- [WORK ORDER] Your answer must be the records below, printed exactly.

- [TASK MATERIAL]
────────

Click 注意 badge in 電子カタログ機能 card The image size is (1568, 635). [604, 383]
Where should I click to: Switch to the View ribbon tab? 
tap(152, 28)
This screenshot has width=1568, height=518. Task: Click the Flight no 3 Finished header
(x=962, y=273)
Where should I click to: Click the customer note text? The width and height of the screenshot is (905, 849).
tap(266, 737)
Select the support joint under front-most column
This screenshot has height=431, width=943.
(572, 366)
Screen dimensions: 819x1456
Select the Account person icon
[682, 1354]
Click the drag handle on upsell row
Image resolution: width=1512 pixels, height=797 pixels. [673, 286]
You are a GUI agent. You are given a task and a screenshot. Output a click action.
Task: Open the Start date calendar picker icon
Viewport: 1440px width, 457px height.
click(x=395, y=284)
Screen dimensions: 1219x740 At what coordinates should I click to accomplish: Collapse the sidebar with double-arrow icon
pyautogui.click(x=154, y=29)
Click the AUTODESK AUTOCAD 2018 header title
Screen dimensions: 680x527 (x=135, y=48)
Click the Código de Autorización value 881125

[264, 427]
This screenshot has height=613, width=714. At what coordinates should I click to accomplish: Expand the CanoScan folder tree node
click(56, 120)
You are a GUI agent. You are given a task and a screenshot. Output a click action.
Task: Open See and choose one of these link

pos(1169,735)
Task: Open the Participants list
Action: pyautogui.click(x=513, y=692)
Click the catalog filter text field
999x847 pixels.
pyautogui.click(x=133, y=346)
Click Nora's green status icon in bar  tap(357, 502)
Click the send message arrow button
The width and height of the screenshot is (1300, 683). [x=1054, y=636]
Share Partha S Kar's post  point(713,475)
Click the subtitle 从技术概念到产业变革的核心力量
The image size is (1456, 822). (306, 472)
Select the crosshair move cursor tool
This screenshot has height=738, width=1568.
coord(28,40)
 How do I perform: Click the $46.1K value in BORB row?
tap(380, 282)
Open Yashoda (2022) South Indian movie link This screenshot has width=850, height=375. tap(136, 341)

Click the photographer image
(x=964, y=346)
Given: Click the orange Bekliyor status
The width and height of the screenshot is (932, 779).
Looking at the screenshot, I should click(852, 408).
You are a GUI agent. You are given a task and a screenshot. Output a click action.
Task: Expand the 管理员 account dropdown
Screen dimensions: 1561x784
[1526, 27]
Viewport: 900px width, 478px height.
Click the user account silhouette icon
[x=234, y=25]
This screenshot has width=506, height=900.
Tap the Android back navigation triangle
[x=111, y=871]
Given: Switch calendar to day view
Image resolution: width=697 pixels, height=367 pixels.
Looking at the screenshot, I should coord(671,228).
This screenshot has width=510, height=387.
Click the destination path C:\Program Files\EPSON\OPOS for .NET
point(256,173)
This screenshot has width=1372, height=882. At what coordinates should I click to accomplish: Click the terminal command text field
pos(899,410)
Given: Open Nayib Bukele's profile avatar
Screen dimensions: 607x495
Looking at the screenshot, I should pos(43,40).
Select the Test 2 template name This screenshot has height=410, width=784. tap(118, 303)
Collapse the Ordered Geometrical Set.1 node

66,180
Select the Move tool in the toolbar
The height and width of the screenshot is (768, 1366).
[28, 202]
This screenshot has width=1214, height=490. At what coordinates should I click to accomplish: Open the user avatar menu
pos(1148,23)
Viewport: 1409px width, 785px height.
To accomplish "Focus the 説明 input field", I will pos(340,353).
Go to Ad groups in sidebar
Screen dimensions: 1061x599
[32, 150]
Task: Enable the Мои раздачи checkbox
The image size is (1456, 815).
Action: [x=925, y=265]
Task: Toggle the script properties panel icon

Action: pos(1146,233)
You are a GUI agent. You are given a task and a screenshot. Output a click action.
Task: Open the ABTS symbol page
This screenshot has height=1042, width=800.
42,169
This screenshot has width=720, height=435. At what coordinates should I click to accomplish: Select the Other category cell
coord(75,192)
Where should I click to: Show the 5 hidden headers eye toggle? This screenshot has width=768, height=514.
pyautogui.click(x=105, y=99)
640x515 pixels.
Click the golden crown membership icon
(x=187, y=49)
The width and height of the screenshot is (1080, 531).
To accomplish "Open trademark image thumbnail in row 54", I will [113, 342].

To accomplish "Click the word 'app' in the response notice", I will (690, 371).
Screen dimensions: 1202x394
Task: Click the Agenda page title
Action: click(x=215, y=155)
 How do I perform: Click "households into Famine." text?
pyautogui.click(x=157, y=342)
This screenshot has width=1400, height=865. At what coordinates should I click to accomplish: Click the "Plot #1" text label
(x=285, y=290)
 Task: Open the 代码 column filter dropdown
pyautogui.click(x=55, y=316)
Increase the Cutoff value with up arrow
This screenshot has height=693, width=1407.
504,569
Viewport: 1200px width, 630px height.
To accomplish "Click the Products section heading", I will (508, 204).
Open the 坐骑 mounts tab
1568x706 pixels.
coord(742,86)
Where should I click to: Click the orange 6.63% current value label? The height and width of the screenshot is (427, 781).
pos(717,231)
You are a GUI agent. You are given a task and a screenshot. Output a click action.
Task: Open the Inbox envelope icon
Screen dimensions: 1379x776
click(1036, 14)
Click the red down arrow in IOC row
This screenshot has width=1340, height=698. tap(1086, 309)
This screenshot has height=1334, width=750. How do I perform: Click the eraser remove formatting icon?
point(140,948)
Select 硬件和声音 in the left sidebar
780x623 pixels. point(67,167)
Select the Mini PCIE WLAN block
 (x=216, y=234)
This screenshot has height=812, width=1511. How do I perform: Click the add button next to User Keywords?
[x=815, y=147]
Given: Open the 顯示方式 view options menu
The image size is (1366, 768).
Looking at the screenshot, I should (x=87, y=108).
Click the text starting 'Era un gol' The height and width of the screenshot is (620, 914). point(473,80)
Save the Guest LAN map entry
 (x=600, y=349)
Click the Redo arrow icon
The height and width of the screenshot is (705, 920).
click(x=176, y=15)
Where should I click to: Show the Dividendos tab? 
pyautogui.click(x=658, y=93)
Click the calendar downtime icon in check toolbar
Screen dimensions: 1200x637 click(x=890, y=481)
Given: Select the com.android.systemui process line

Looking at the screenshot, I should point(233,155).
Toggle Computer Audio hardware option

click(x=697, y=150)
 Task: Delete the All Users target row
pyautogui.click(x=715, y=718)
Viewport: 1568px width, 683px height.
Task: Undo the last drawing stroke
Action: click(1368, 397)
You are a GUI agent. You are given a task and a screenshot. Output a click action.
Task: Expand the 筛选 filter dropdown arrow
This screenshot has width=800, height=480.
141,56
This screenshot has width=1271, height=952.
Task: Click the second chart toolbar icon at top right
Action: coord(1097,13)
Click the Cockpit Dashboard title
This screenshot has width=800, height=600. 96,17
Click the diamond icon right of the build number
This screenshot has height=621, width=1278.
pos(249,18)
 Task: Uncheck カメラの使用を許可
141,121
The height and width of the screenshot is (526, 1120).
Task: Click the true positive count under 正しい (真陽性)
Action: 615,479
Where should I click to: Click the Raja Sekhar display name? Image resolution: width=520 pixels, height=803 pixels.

────────

- [SOLUTION FOR THIS EXERCISE]
Click 注意 badge in 電子カタログ機能 card The image size is (1568, 635). [604, 383]
Where should I click to: Switch to the View ribbon tab? 
tap(152, 28)
This screenshot has width=1568, height=518. Task: Click the Flight no 3 Finished header
(x=962, y=273)
Where should I click to: Click the customer note text? The width and height of the screenshot is (905, 849).
tap(266, 737)
Select the support joint under front-most column
This screenshot has height=431, width=943.
(572, 366)
Screen dimensions: 819x1456
Select the Account person icon
[682, 1354]
Click the drag handle on upsell row
Image resolution: width=1512 pixels, height=797 pixels. [673, 286]
You are a GUI agent. You are given a task and a screenshot. Output a click action.
Task: Open the Start date calendar picker icon
Viewport: 1440px width, 457px height.
click(x=395, y=284)
Screen dimensions: 1219x740 At what coordinates should I click to accomplish: Collapse the sidebar with double-arrow icon
pyautogui.click(x=154, y=29)
Click the AUTODESK AUTOCAD 2018 header title
Screen dimensions: 680x527 (x=135, y=48)
Click the Código de Autorización value 881125

[264, 427]
This screenshot has height=613, width=714. At what coordinates should I click to accomplish: Expand the CanoScan folder tree node
click(56, 120)
You are a GUI agent. You are given a task and a screenshot. Output a click action.
Task: Open See and choose one of these link

pos(1169,735)
Task: Open the Participants list
Action: pyautogui.click(x=513, y=692)
Click the catalog filter text field
999x847 pixels.
pyautogui.click(x=133, y=346)
Click Nora's green status icon in bar  tap(357, 502)
Click the send message arrow button
The width and height of the screenshot is (1300, 683). [x=1054, y=636]
Share Partha S Kar's post  point(713,475)
Click the subtitle 从技术概念到产业变革的核心力量
The image size is (1456, 822). (306, 472)
Select the crosshair move cursor tool
This screenshot has height=738, width=1568.
coord(28,40)
 How do I perform: Click the $46.1K value in BORB row?
tap(380, 282)
Open Yashoda (2022) South Indian movie link This screenshot has width=850, height=375. tap(136, 341)

Click the photographer image
(x=964, y=346)
Given: Click the orange Bekliyor status
The width and height of the screenshot is (932, 779).
Looking at the screenshot, I should click(852, 408).
You are a GUI agent. You are given a task and a screenshot. Output a click action.
Task: Expand the 管理员 account dropdown
Screen dimensions: 1561x784
[1526, 27]
Viewport: 900px width, 478px height.
Click the user account silhouette icon
[x=234, y=25]
This screenshot has width=506, height=900.
Tap the Android back navigation triangle
[x=111, y=871]
Given: Switch calendar to day view
Image resolution: width=697 pixels, height=367 pixels.
Looking at the screenshot, I should coord(671,228).
This screenshot has width=510, height=387.
Click the destination path C:\Program Files\EPSON\OPOS for .NET
point(256,173)
This screenshot has width=1372, height=882. At what coordinates should I click to accomplish: Click the terminal command text field
pos(899,410)
Given: Open Nayib Bukele's profile avatar
Screen dimensions: 607x495
Looking at the screenshot, I should pos(43,40).
Select the Test 2 template name This screenshot has height=410, width=784. tap(118, 303)
Collapse the Ordered Geometrical Set.1 node

66,180
Select the Move tool in the toolbar
The height and width of the screenshot is (768, 1366).
[28, 202]
This screenshot has width=1214, height=490. At what coordinates should I click to accomplish: Open the user avatar menu
pos(1148,23)
Viewport: 1409px width, 785px height.
To accomplish "Focus the 説明 input field", I will pos(340,353).
Go to Ad groups in sidebar
Screen dimensions: 1061x599
[32, 150]
Task: Enable the Мои раздачи checkbox
The image size is (1456, 815).
Action: [x=925, y=265]
Task: Toggle the script properties panel icon

Action: pos(1146,233)
You are a GUI agent. You are given a task and a screenshot. Output a click action.
Task: Open the ABTS symbol page
This screenshot has height=1042, width=800.
42,169
This screenshot has width=720, height=435. At what coordinates should I click to accomplish: Select the Other category cell
coord(75,192)
Where should I click to: Show the 5 hidden headers eye toggle? This screenshot has width=768, height=514.
pyautogui.click(x=105, y=99)
640x515 pixels.
Click the golden crown membership icon
(x=187, y=49)
The width and height of the screenshot is (1080, 531).
To accomplish "Open trademark image thumbnail in row 54", I will [113, 342].

To accomplish "Click the word 'app' in the response notice", I will (690, 371).
Screen dimensions: 1202x394
Task: Click the Agenda page title
Action: click(x=215, y=155)
 How do I perform: Click "households into Famine." text?
pyautogui.click(x=157, y=342)
This screenshot has width=1400, height=865. At what coordinates should I click to accomplish: Click the "Plot #1" text label
(x=285, y=290)
 Task: Open the 代码 column filter dropdown
pyautogui.click(x=55, y=316)
Increase the Cutoff value with up arrow
This screenshot has height=693, width=1407.
504,569
Viewport: 1200px width, 630px height.
To accomplish "Click the Products section heading", I will (508, 204).
Open the 坐骑 mounts tab
1568x706 pixels.
coord(742,86)
Where should I click to: Click the orange 6.63% current value label? The height and width of the screenshot is (427, 781).
pos(717,231)
You are a GUI agent. You are given a task and a screenshot. Output a click action.
Task: Open the Inbox envelope icon
Screen dimensions: 1379x776
click(1036, 14)
Click the red down arrow in IOC row
This screenshot has width=1340, height=698. tap(1086, 309)
This screenshot has height=1334, width=750. How do I perform: Click the eraser remove formatting icon?
point(140,948)
Select 硬件和声音 in the left sidebar
780x623 pixels. point(67,167)
Select the Mini PCIE WLAN block
 (x=216, y=234)
This screenshot has height=812, width=1511. How do I perform: Click the add button next to User Keywords?
[x=815, y=147]
Given: Open the 顯示方式 view options menu
The image size is (1366, 768).
Looking at the screenshot, I should (x=87, y=108).
Click the text starting 'Era un gol' The height and width of the screenshot is (620, 914). point(473,80)
Save the Guest LAN map entry
 (x=600, y=349)
Click the Redo arrow icon
The height and width of the screenshot is (705, 920).
click(x=176, y=15)
Where should I click to: Show the Dividendos tab? 
pyautogui.click(x=658, y=93)
Click the calendar downtime icon in check toolbar
Screen dimensions: 1200x637 click(x=890, y=481)
Given: Select the com.android.systemui process line

Looking at the screenshot, I should point(233,155).
Toggle Computer Audio hardware option

click(x=697, y=150)
 Task: Delete the All Users target row
pyautogui.click(x=715, y=718)
Viewport: 1568px width, 683px height.
Task: Undo the last drawing stroke
Action: click(1368, 397)
You are a GUI agent. You are given a task and a screenshot. Output a click action.
Task: Expand the 筛选 filter dropdown arrow
This screenshot has width=800, height=480.
141,56
This screenshot has width=1271, height=952.
Task: Click the second chart toolbar icon at top right
Action: coord(1097,13)
Click the Cockpit Dashboard title
This screenshot has width=800, height=600. 96,17
Click the diamond icon right of the build number
This screenshot has height=621, width=1278.
pos(249,18)
 Task: Uncheck カメラの使用を許可
141,121
The height and width of the screenshot is (526, 1120).
Task: Click the true positive count under 正しい (真陽性)
Action: 615,479
Where should I click to: Click the Raja Sekhar display name? Image resolution: width=520 pixels, height=803 pixels.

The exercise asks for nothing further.